» **Task description**:
Copy word for word the lines of the records below, beginning at the one with "Instruction: Select the Netwerk globe icon" and finishing at the one with "Instruction: Click the", ends included, but none of the pictures.

» **Data to process**:
++++++++++++++++++++

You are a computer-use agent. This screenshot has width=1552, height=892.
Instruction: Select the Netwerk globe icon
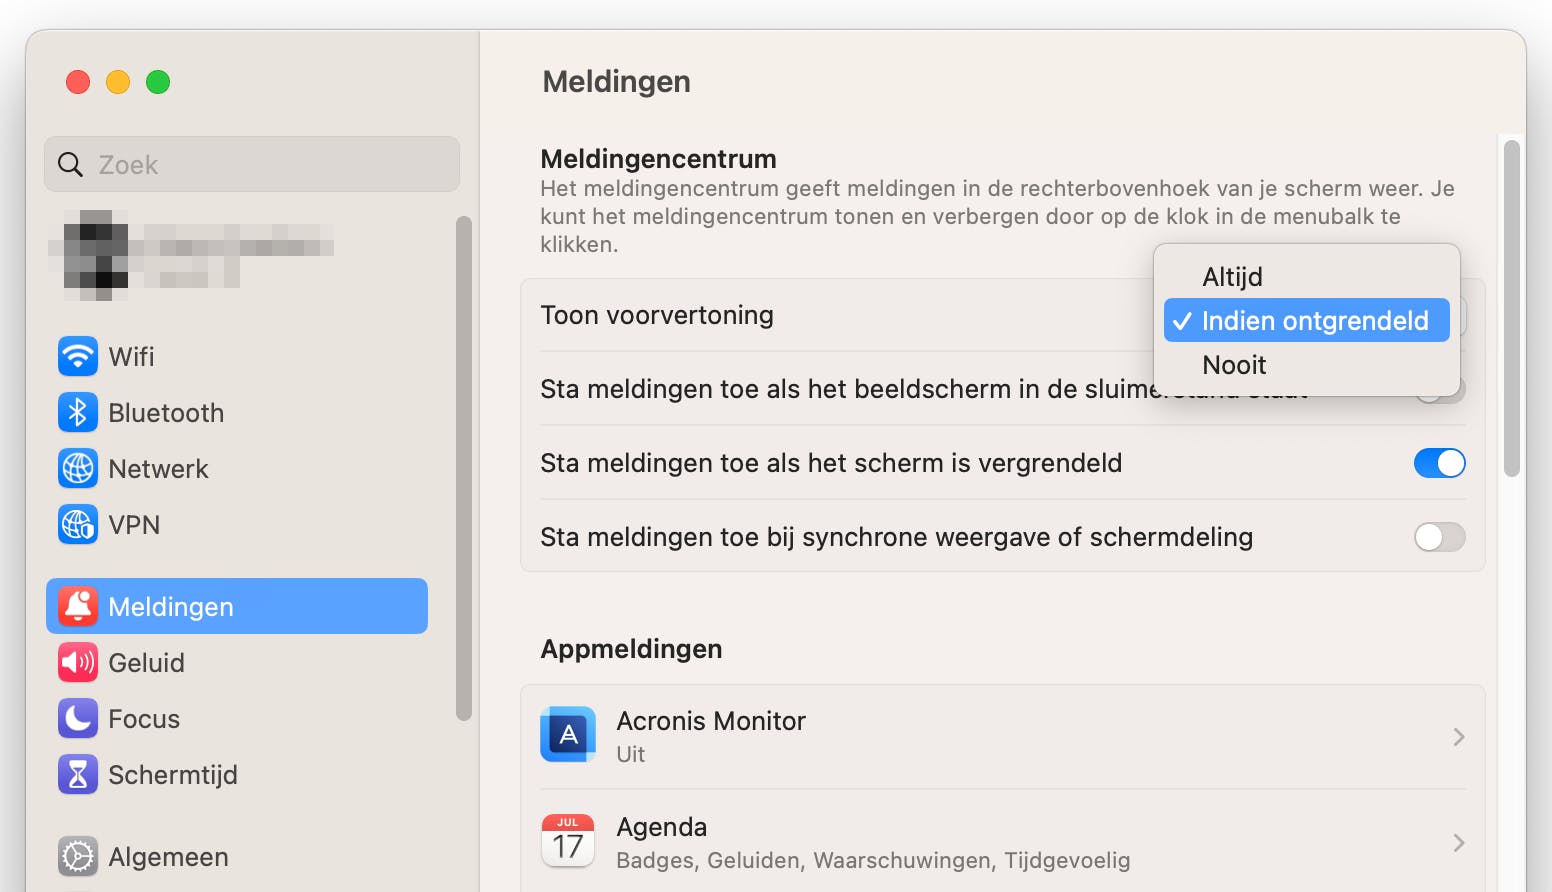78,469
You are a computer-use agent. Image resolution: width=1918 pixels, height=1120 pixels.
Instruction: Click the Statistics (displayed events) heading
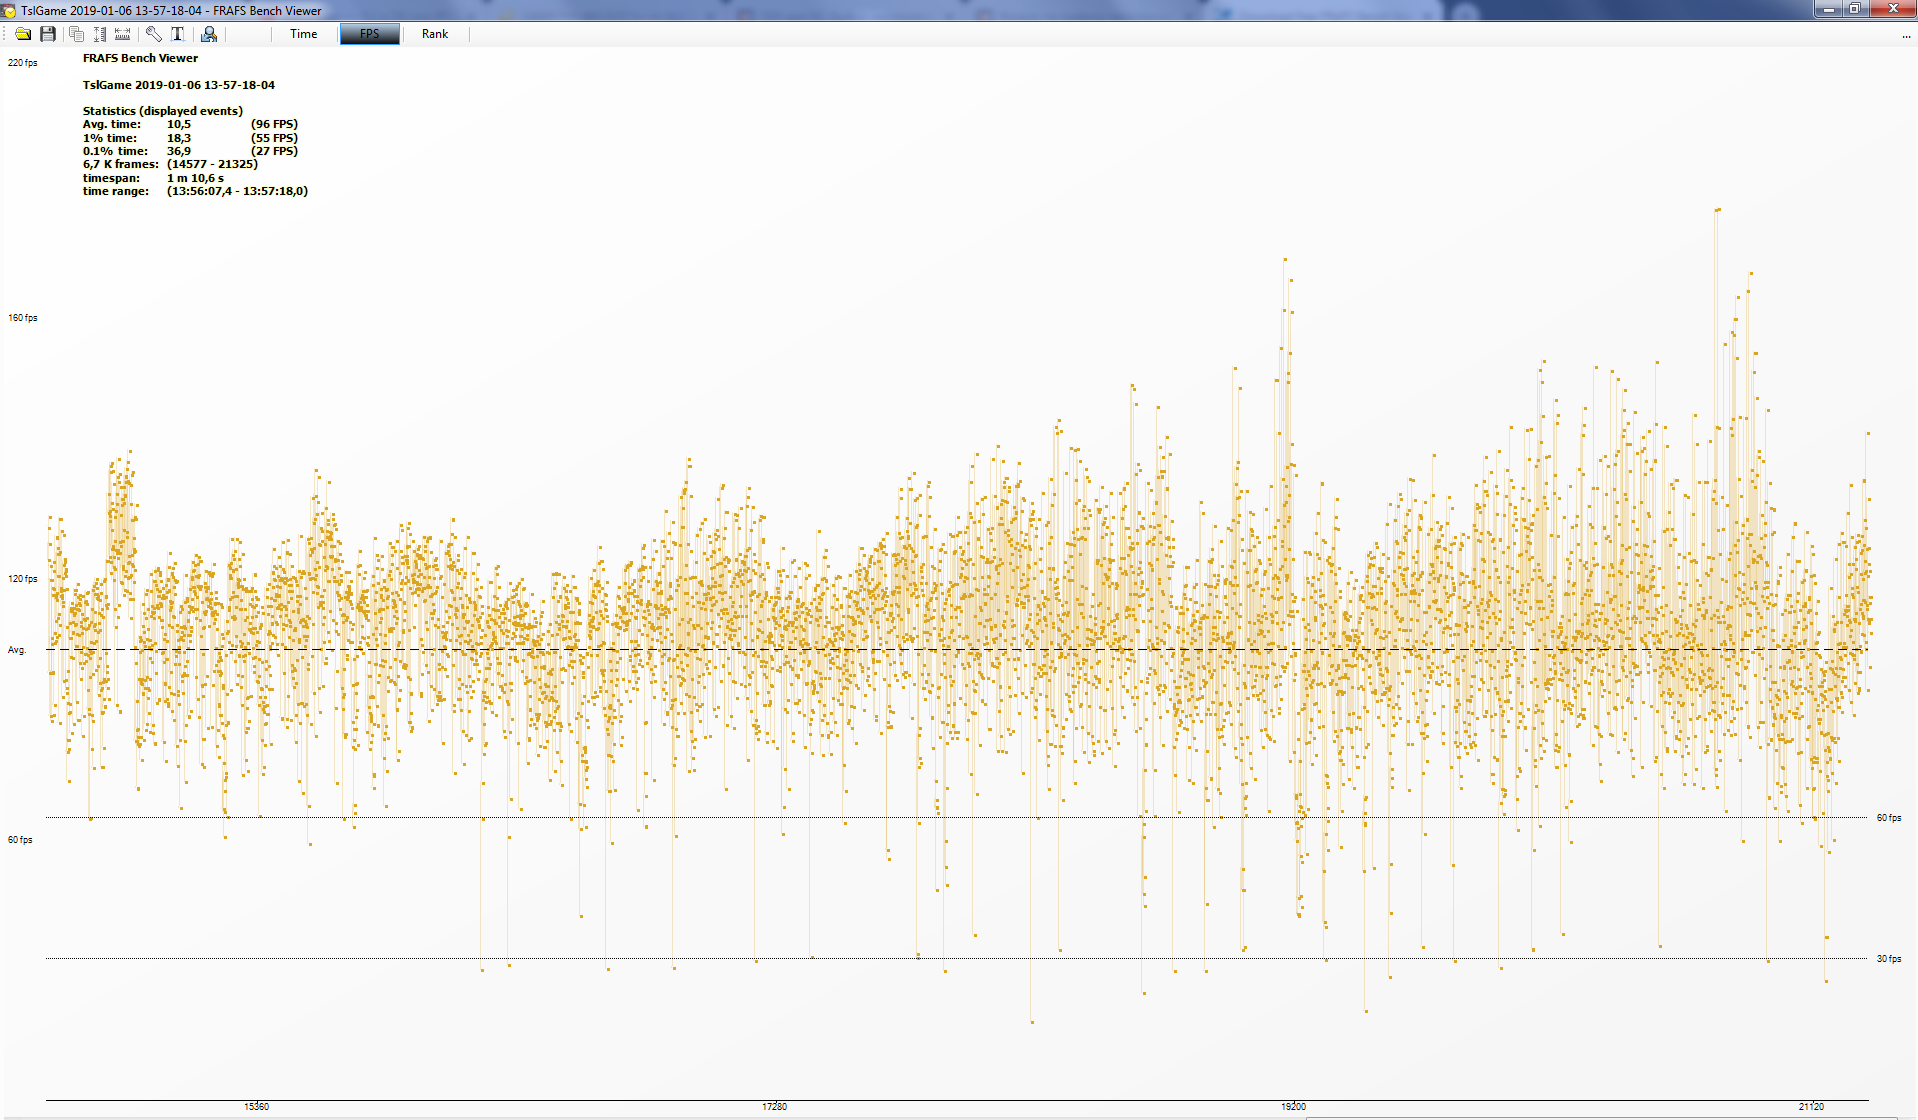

++++++++++++++++++++

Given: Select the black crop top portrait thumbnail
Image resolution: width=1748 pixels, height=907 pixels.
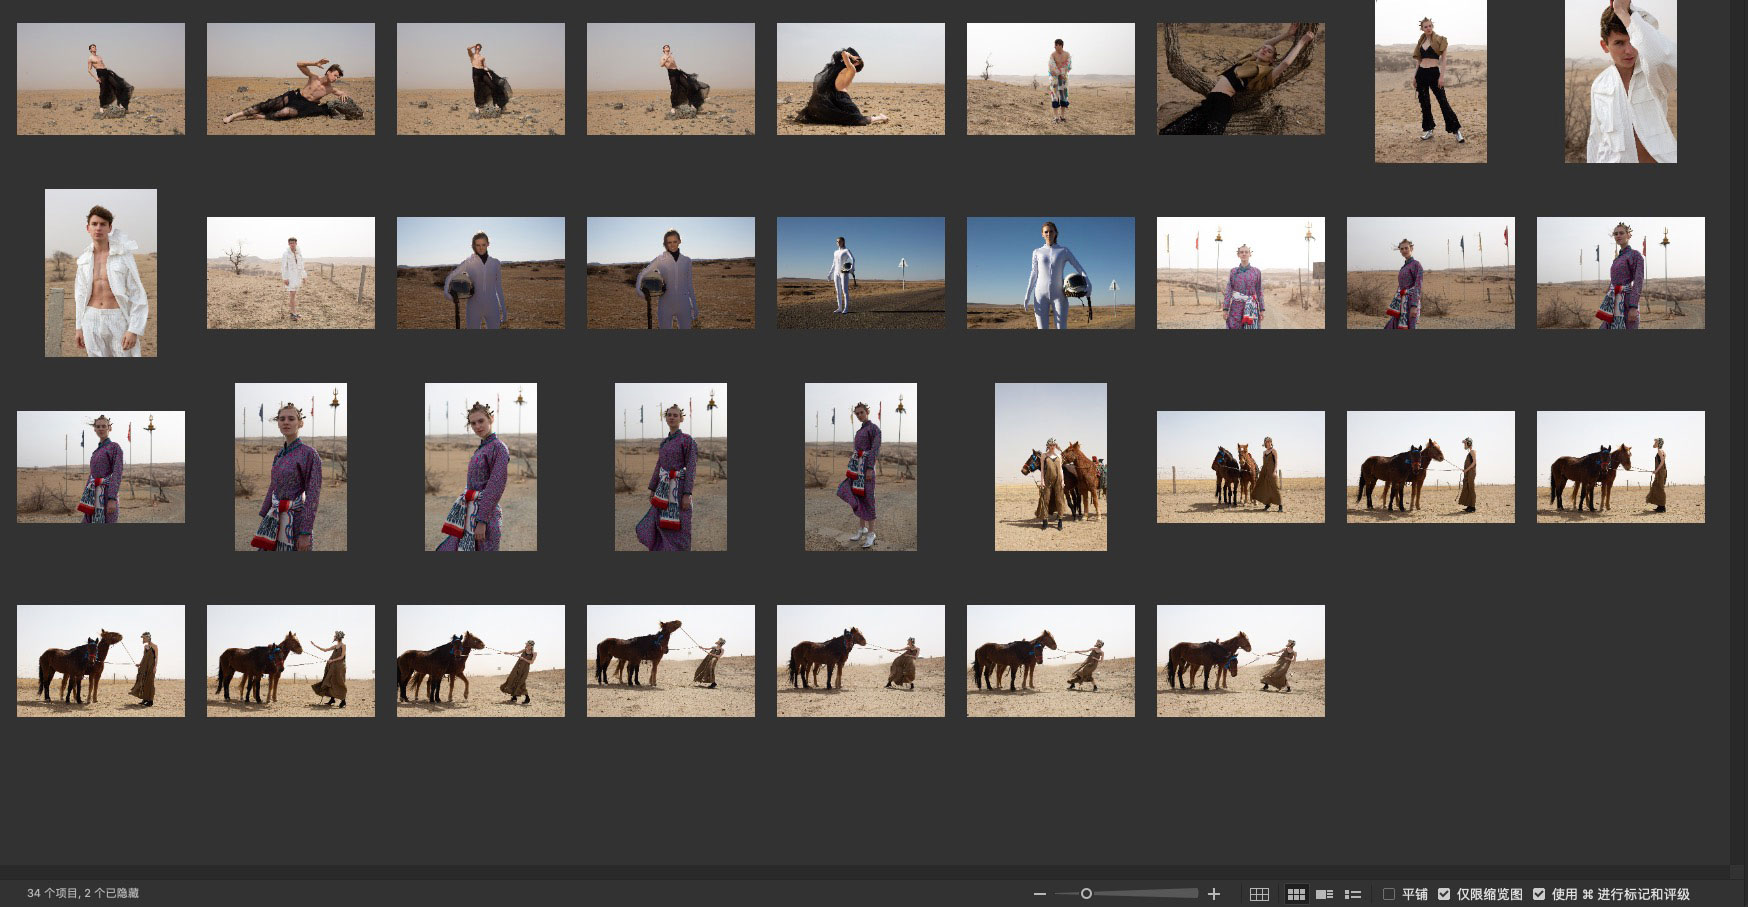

++++++++++++++++++++

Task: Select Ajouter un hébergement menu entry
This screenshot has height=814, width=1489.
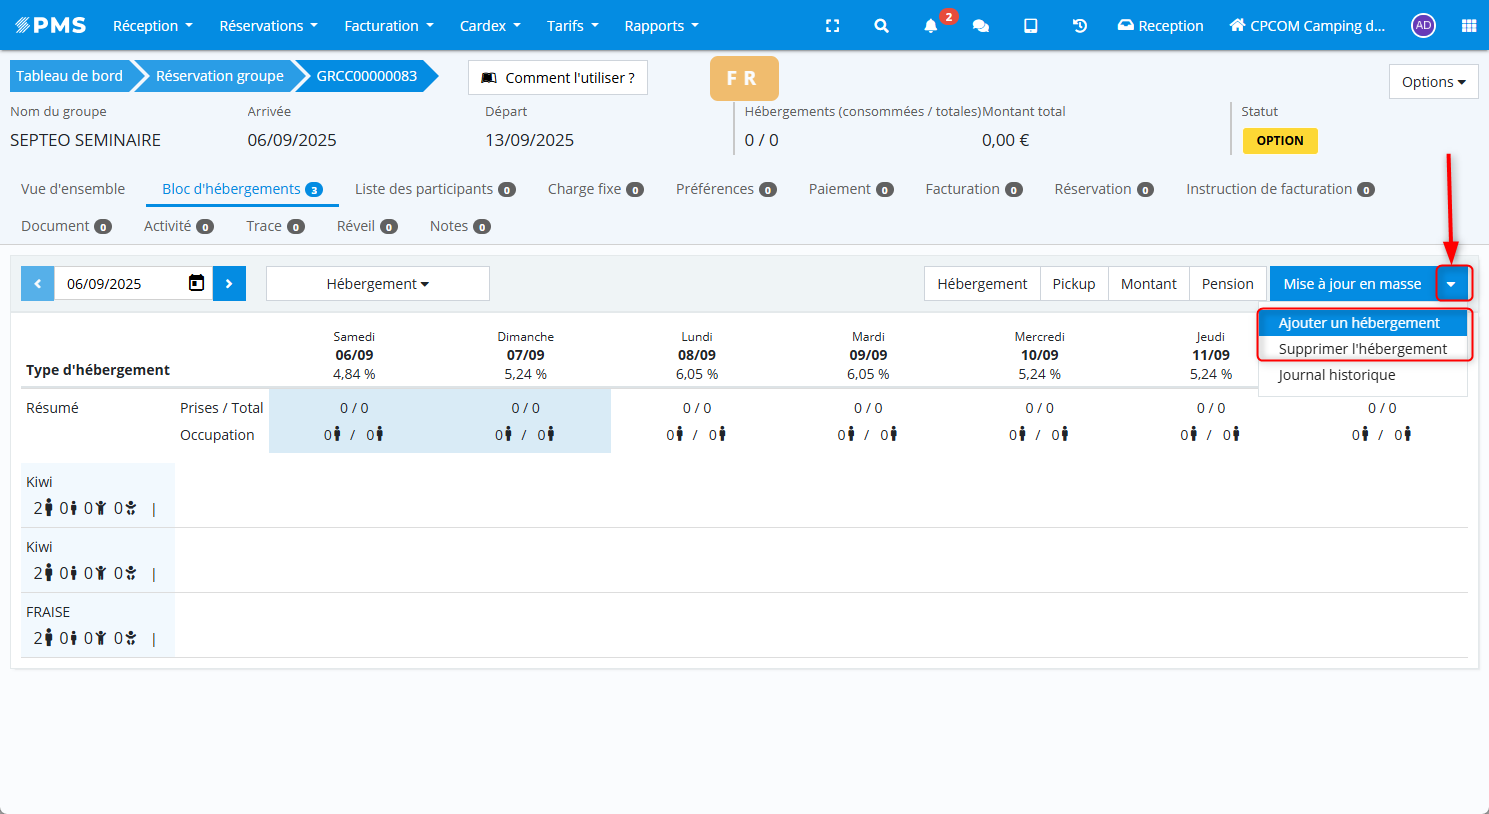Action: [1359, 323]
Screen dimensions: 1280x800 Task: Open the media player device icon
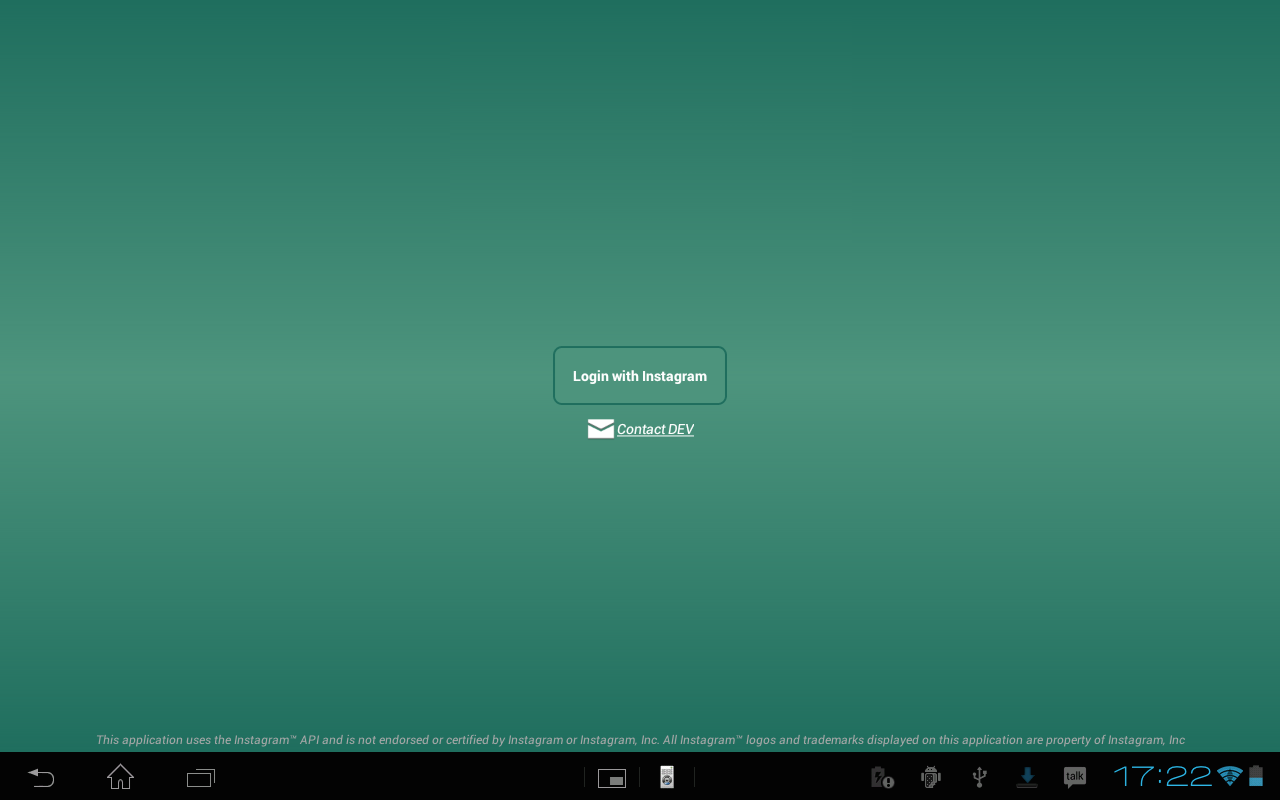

++++++++++++++++++++

» **Task output**:
Instruction: Select the Netwerk globe icon
78,469
You are a computer-use agent. Image resolution: width=1918 pixels, height=1120 pixels.
Instruction: Click the Statistics (displayed events) heading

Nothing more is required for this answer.